Jak nie CDR czy spółki paliwowe, to zawsze znajdzie się "ktoś" będący dużym ciężarem. Dziś od rana jest to Allegro. Kurs akcji spadał wczesnym popołudniem o 5,7 proc. do 60 zł przy największym na rynku obrocie sięgającym 490 mln zł. Spadek to reakcja na informację, że trzy fundusze sprzedają do 76,5 mln akcji zeszłorocznego debiutanta. Ale słabością razili też inni, m. in. tracące ponad 6 proc. CCC, czy przekraczające 3 proc. spadki na PKO BP, Pekao, PKN Orlen i Lotosie. Na plusie w gronie blue chips była tylko JSW, odreagowujące trzy spadkowe sesje z rzędu.

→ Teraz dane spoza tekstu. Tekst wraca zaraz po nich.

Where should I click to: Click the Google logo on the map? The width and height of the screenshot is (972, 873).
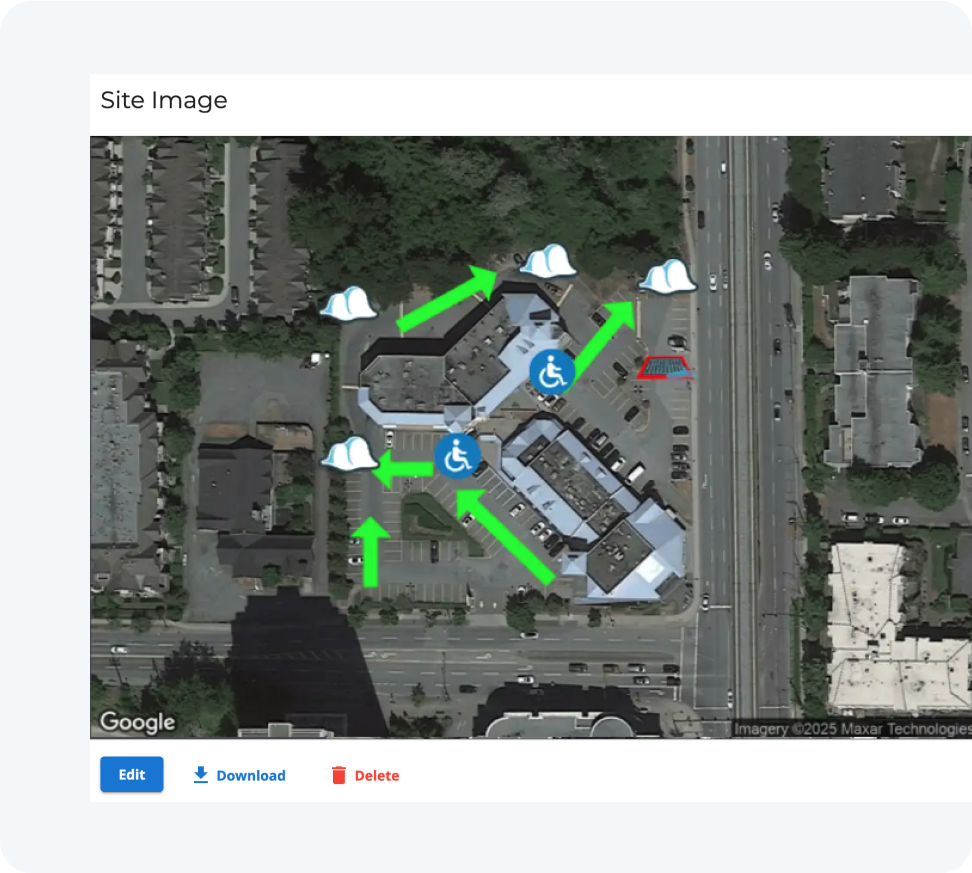pyautogui.click(x=138, y=722)
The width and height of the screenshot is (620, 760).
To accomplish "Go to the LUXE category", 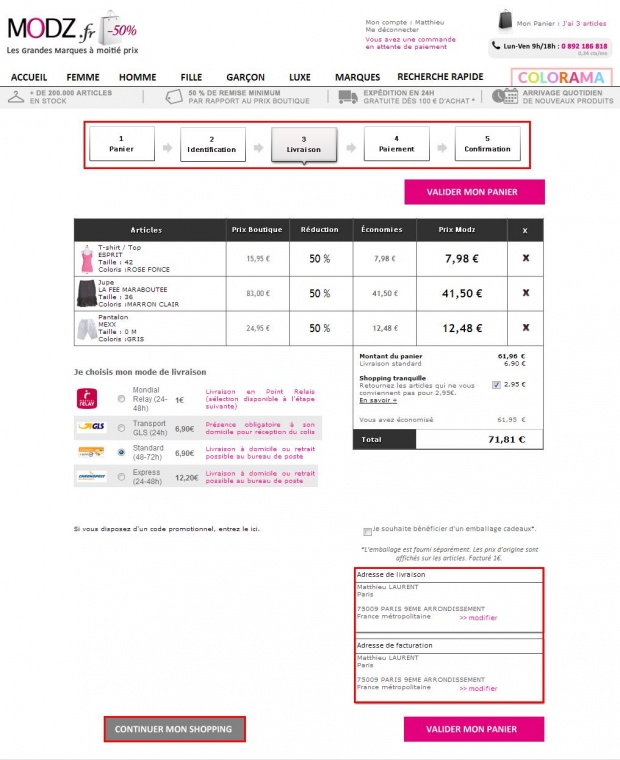I will coord(300,77).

Choć rano mWIG40 i sWIG80 trzymały się poziomów neutralnych, to z upływem czasu też uległy presji podaży. Ten pierwszy oscylował w połowie sesji przy poziomie 4393 pkt, a drugi przy 18 049 pkt. Biorąc jednak pod uwagę fakt, że oba wskaźniki wyznaczyły we wtorek szczyty intra trwających trendów, można im dzisiejszą słabość "wybaczyć". Na szerokim rynku pozytywnie wyróżniał się Biomed Lublin. Przy drugim o Allegro obrocie – 130 mln zł – jego papiery drożały o 6,7 proc. do 19 zł. Nieźle wypadł debiut biotechnologicznej spółki Genomtec na NewConnect. Akcje drożały po południu 23,8 proc. przy obrocie 10,1 mln zł, co jak na mały parkiet jest całkiem zacnym wynikiem.

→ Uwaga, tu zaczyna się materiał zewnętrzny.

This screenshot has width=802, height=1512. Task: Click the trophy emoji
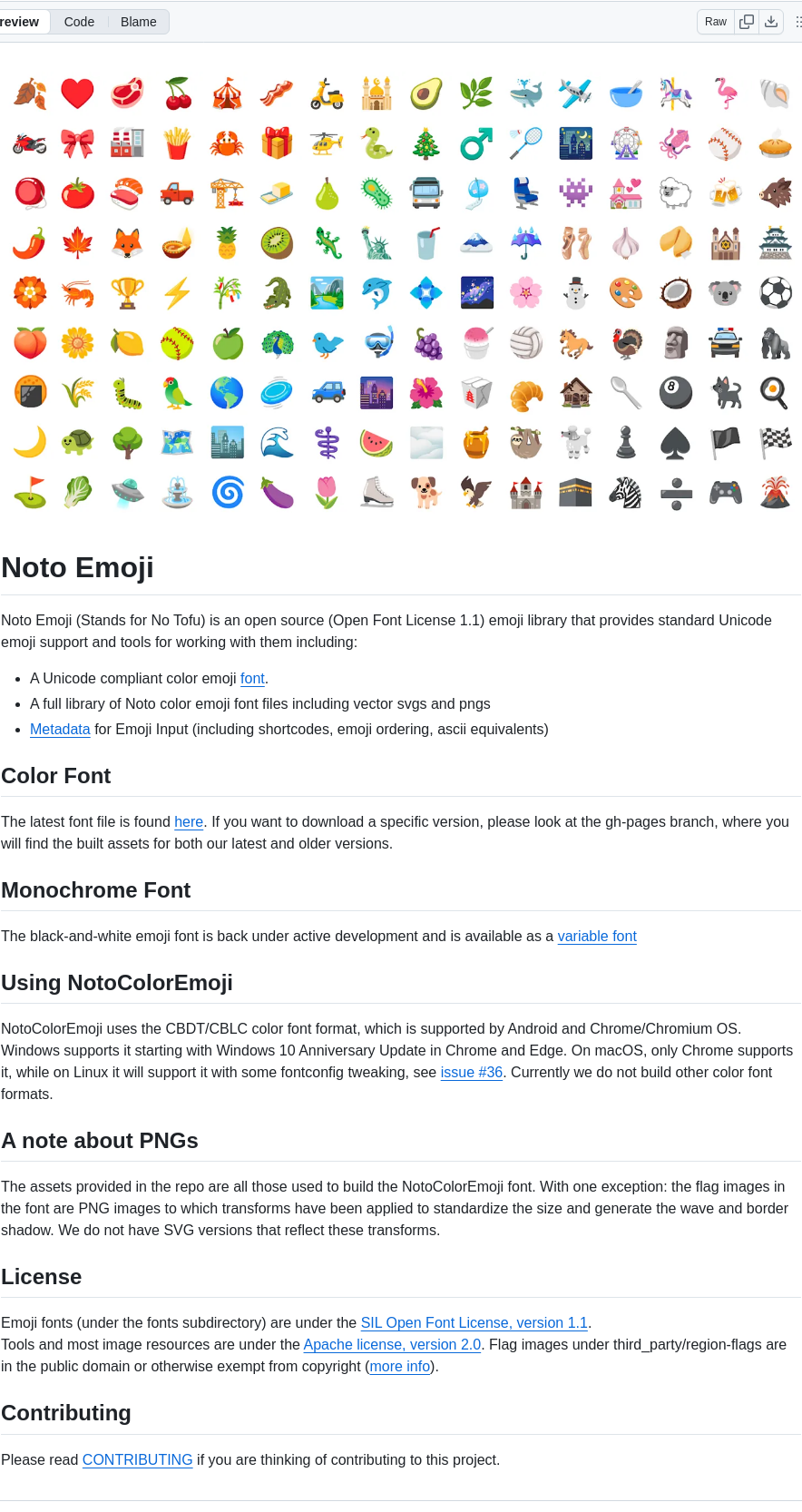127,293
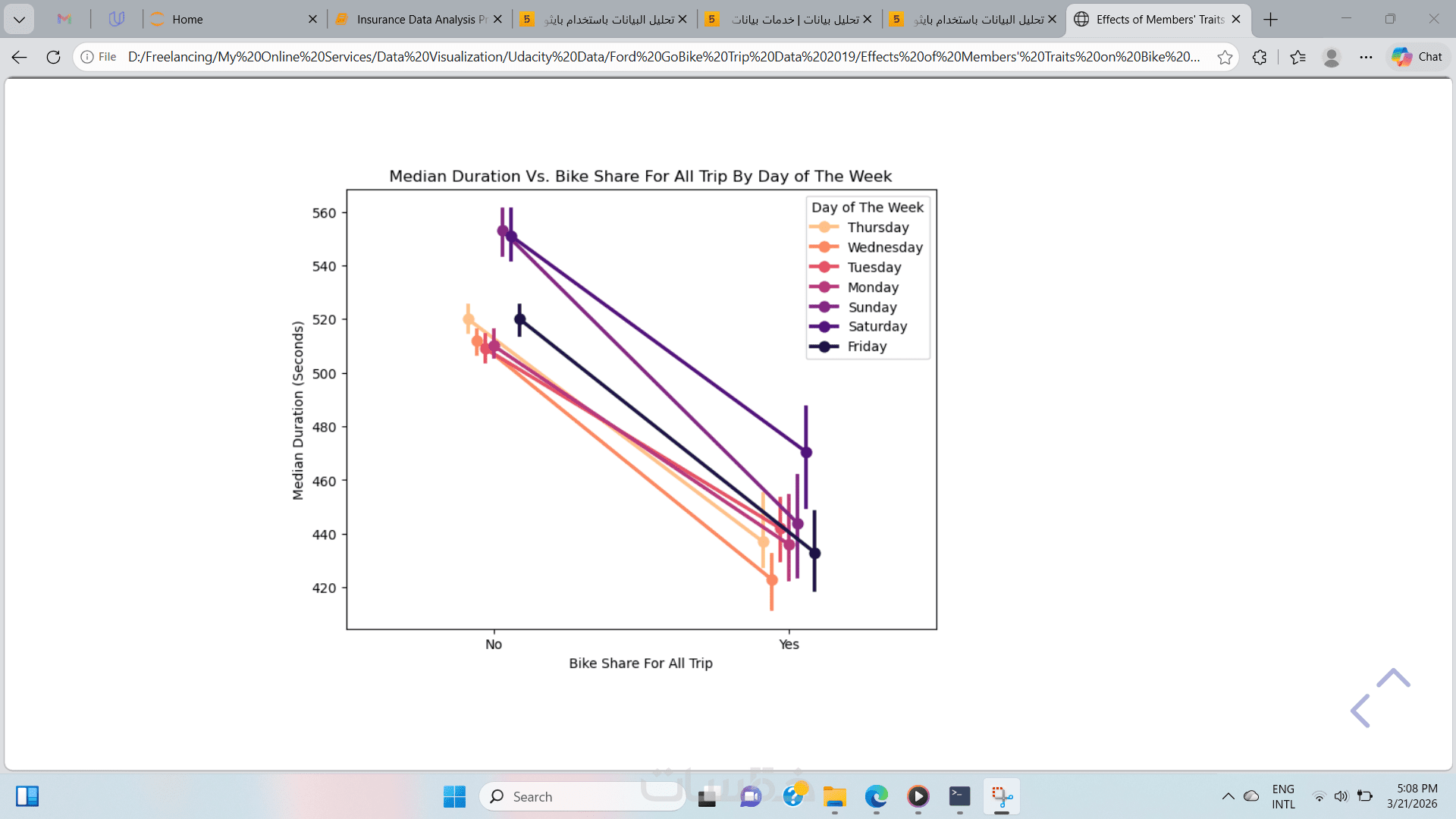This screenshot has height=819, width=1456.
Task: Click the Windows taskbar Search box
Action: tap(582, 796)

Na rynkach zagranicznych też dominuje dziś kolor czerwony. Jego natężenie jest jednak mniejsze niż w Warszawie. Przykładowo – tuż przed 13.00 DAX spadał o symboliczne 0,02 proc., a CAC40 o 0,3 proc. Z kolei nasz "koszykowy konkurent" BUX spadał o 0,9 proc. Nie słabość rynku oddaje ostatecznie fakt, że słabszy w Europie od WIG20 był tylko jeden indeks – rosyjski RTS, nurkujący o 3 proc.

W ślad za słabością GPW podąża dziś złoty. Dolar drożał o 0,45 proc. do 3,8781 zł, a euro o 0,4 proc. do 4,6132 zł. Ropa WTI taniała o 0,8 proc. do 64,3 USD za baryłkę, a złoto o 0,2 proc. do 1729 USD za uncję. Znów słabnie bitcoin. Jego cena spadała po południu o 2,5 proc. do 54 800 USD. Czekamy na otwarcie Wall Street. Spadające o 0,4 proc. kontrakty na S&P500 sugeruję, że początek handlu za oceanem może być nerwowy, co raczej nie pomoże GPW.